People who throw eggs at passing cars are just stupid and thoughtless to the harm that a vision-obstructed driver can cause. But most of the harm done to kids and adults occurs by accident.
Please take note of these driving tips from the National Safety Council:
• Watch for children darting out from between parked cars.
• Watch for children walking on roadways, medians and curbs.
• Enter and exit driveways and alleys carefully.
• At twilight and later in the evening, watch for children in dark clothing.
The NSC has this advice for parents:
• Make sure that an adult or an older responsible youth will be supervising the outing for children younger than 12.

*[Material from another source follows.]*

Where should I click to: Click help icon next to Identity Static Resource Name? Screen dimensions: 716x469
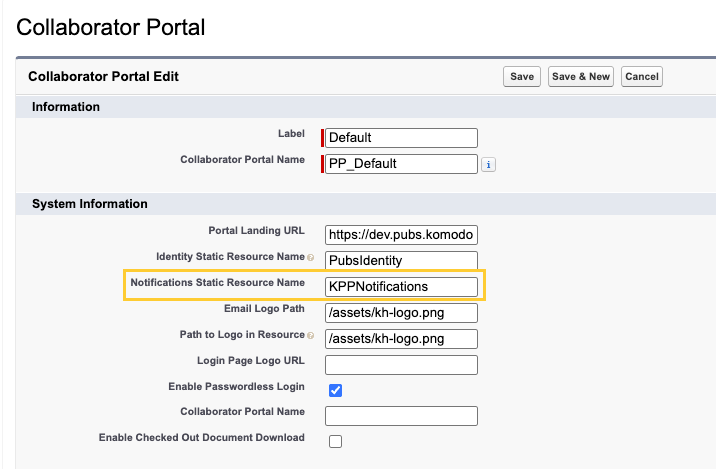(x=310, y=259)
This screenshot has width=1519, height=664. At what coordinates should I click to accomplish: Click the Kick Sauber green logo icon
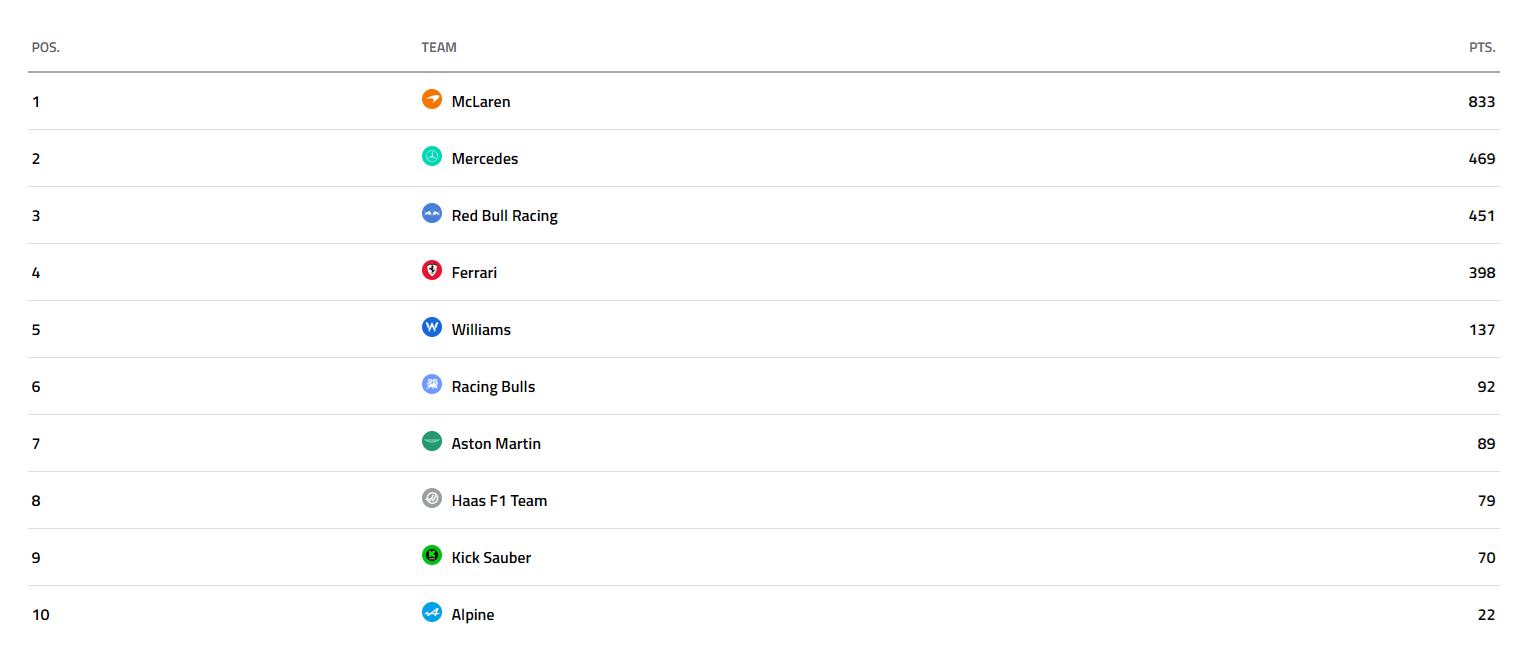click(432, 555)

• Plan and discuss the route trick-or-treaters intend to follow. Know the names of older children’s companions.
• Instruct your children to travel only in familiar areas and along an established route.
• Teach your children to stop only at houses or apartment buildings that are well-lighted and never to enter a stranger’s home.
• Establish a return time.
• Tell your youngsters not to eat any treat until they return home.
• Review all appropriate trick-or-treat safety precautions, including pedestrian-traffic safety rules.
• Pin a slip of paper with the child’s name, address and phone number inside a pocket in case the youngster gets separated from the group.